よいしょ、と乗っかったものをどけてシャルルは場を落ち着かせる。
「ややこしくなるので入ってこないでください」
ただでさえ自分もどうこの場を切り抜けるかわかっていないのに。やはり申し訳ないが、また後日にしてもらおうか。そう判断。
だが、当のサミーは顎に触れながら、楽しそうに先を想定する。
「いやいや、たしかにそうではあるけど、うん、でも問題ないよ。それも面白いかも」
「面白い、ですか?」
様々な賞にもノミネートされるような、フランスを代表する若手の映画監督。なんとなく、彼ならこの状況に待ったをかけてくれる、そんな淡い期待を抱いていたシャルルは、嫌な予感がしてきた。この反応、姉に近いものがある。姉っていうのはベアトリスのほうです。あぁもう、ややこしい。

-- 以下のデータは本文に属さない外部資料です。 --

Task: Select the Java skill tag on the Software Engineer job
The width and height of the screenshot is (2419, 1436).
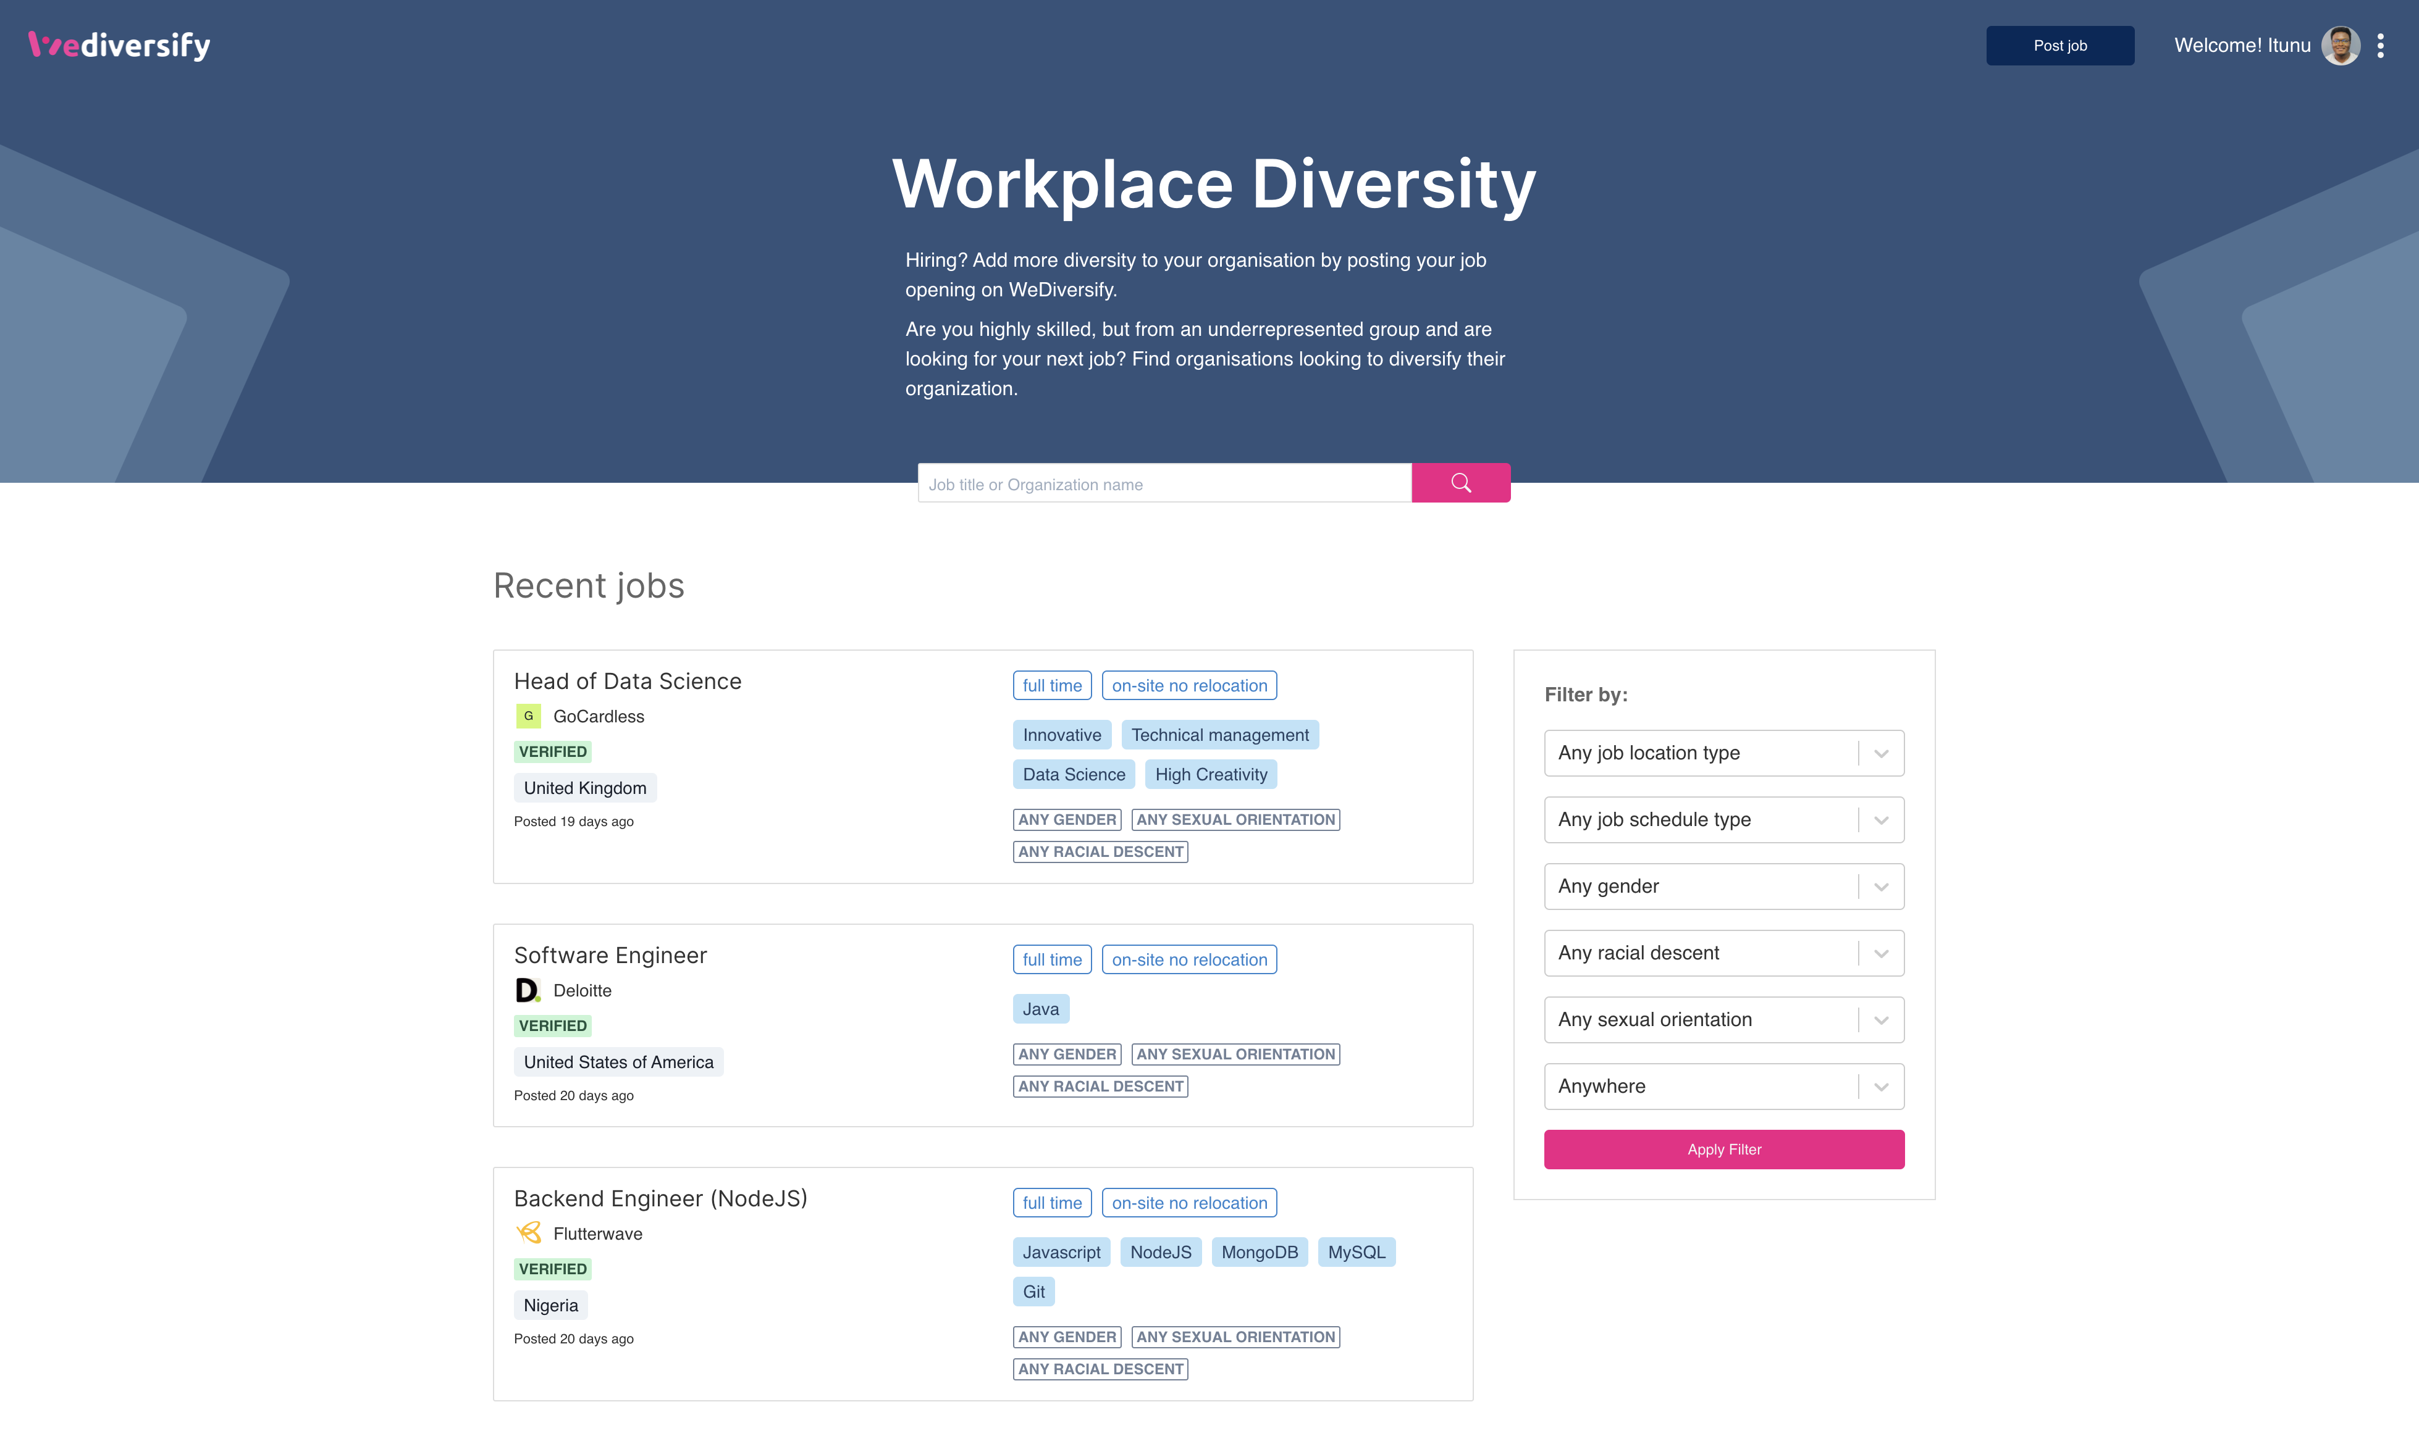Action: tap(1040, 1008)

どんな時でも、映画に使えるかも、と考えてしまうのはサミーの癖。職業病ともいう。
「あぁ、やっぱりね、監督とかやってると新しい刺激とかに常にアンテナを張ってたりすることが重要でね。予定とは違ったみたいだけど、ありと言えばありなのかもしれない」
ゆえに想定外は大歓迎。むしろありがたいまである。
間をおいてため息をつきつつ、諦めて仕事に切り替えるシャルルは、どうにでもなれという精神に落ち着いてきた。
「それで今回はどういったご用件で……?」
「うん、次にやる映画の絵コンテが終わってね。まぁ、情報を漏洩するのもよくないから内容は言えないんだけど、ひとまずはひと区切りつけたかなってことで、訪れてみようと思ったわけ」
深い意味はないけども。なにかがありそうな気がして。そんな思考でサミーはやってきたわけだが、なんだか吉と出ているようで安心。